_RECORDS TO PROCESS_
====
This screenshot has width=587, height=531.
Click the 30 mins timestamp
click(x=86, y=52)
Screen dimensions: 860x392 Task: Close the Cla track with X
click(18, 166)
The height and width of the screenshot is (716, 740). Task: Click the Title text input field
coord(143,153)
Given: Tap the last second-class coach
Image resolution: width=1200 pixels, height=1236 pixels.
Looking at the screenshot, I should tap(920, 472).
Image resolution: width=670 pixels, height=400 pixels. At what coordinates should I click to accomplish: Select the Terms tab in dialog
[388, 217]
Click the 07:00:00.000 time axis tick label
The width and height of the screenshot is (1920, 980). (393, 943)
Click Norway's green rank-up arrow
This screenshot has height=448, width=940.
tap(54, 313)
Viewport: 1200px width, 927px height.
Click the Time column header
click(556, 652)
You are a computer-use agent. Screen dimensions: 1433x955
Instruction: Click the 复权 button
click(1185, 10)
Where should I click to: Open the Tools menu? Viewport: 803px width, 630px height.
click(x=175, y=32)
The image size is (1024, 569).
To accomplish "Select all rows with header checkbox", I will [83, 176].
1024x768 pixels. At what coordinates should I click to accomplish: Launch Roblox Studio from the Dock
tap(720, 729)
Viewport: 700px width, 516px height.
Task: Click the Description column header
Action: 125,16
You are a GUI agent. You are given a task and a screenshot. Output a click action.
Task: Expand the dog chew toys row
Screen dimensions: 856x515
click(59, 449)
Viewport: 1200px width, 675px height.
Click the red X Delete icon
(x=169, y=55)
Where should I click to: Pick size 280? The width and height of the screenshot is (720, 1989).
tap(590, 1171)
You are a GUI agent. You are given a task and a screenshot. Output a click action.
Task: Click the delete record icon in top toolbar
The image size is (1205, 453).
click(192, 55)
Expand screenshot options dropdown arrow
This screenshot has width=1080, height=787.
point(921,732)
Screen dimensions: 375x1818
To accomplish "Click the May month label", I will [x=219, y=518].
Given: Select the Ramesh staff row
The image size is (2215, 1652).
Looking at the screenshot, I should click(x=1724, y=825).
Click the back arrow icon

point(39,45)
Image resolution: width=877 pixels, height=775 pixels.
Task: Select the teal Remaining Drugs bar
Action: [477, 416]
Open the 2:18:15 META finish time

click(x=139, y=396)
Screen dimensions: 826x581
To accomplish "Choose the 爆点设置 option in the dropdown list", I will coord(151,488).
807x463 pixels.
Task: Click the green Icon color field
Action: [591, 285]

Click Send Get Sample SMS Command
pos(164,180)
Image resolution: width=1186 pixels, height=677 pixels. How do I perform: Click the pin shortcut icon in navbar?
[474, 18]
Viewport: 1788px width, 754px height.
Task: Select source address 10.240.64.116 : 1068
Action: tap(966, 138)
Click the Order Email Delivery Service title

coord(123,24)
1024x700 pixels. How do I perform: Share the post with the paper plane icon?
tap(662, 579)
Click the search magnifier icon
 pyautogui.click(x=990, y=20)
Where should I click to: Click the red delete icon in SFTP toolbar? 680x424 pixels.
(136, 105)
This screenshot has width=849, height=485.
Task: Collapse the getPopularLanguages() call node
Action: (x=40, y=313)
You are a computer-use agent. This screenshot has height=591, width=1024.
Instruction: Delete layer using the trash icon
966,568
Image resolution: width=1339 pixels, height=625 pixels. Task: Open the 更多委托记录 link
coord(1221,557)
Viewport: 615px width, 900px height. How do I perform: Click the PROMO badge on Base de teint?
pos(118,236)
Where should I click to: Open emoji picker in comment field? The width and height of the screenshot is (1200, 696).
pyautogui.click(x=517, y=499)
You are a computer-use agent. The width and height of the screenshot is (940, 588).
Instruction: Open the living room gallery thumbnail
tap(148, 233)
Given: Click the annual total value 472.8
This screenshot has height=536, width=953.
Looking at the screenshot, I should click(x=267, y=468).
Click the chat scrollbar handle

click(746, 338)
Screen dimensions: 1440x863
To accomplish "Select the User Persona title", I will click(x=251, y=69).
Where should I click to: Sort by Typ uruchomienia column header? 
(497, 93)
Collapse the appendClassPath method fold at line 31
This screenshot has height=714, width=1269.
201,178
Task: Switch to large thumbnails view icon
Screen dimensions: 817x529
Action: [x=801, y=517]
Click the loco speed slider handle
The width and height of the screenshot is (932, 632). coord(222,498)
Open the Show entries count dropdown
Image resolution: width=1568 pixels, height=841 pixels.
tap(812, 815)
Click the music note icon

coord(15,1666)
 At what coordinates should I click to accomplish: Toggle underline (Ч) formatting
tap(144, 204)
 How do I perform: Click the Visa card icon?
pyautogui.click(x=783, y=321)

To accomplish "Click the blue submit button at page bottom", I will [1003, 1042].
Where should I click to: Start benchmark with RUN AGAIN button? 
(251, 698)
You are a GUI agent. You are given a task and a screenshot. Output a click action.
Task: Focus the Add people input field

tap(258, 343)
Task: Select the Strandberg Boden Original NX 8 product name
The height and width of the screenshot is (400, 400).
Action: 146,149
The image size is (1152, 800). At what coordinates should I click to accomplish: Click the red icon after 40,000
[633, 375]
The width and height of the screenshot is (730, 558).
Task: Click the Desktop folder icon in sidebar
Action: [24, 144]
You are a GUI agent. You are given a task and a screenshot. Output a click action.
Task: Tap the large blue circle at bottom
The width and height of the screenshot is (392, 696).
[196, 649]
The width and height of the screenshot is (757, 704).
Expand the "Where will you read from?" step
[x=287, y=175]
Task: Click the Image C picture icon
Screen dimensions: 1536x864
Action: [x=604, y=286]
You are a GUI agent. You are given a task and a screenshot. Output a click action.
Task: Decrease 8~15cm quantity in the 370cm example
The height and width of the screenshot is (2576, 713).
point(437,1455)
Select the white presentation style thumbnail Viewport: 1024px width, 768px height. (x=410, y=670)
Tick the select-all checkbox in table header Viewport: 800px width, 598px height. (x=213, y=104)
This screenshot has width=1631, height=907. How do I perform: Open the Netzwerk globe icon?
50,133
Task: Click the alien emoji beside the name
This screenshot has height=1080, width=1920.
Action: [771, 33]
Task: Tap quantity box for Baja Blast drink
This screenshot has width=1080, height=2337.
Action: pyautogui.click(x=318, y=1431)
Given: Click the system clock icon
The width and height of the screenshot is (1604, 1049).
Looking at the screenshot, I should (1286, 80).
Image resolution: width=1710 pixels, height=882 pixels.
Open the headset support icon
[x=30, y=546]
====
_WHAT YOU ARE ASKED TO DO_
Scan the entries above for the line containing "will you read", and copy it and all lines after it exactly, down to and including the line containing "Task: Tap quantity box for Baja Blast drink".

_SOLUTION FOR THIS EXERCISE_
Expand the "Where will you read from?" step
[x=287, y=175]
Task: Click the Image C picture icon
Screen dimensions: 1536x864
Action: [x=604, y=286]
You are a GUI agent. You are given a task and a screenshot. Output a click action.
Task: Decrease 8~15cm quantity in the 370cm example
The height and width of the screenshot is (2576, 713).
point(437,1455)
Select the white presentation style thumbnail Viewport: 1024px width, 768px height. (x=410, y=670)
Tick the select-all checkbox in table header Viewport: 800px width, 598px height. (x=213, y=104)
This screenshot has width=1631, height=907. How do I perform: Open the Netzwerk globe icon?
50,133
Task: Click the alien emoji beside the name
This screenshot has height=1080, width=1920.
Action: [771, 33]
Task: Tap quantity box for Baja Blast drink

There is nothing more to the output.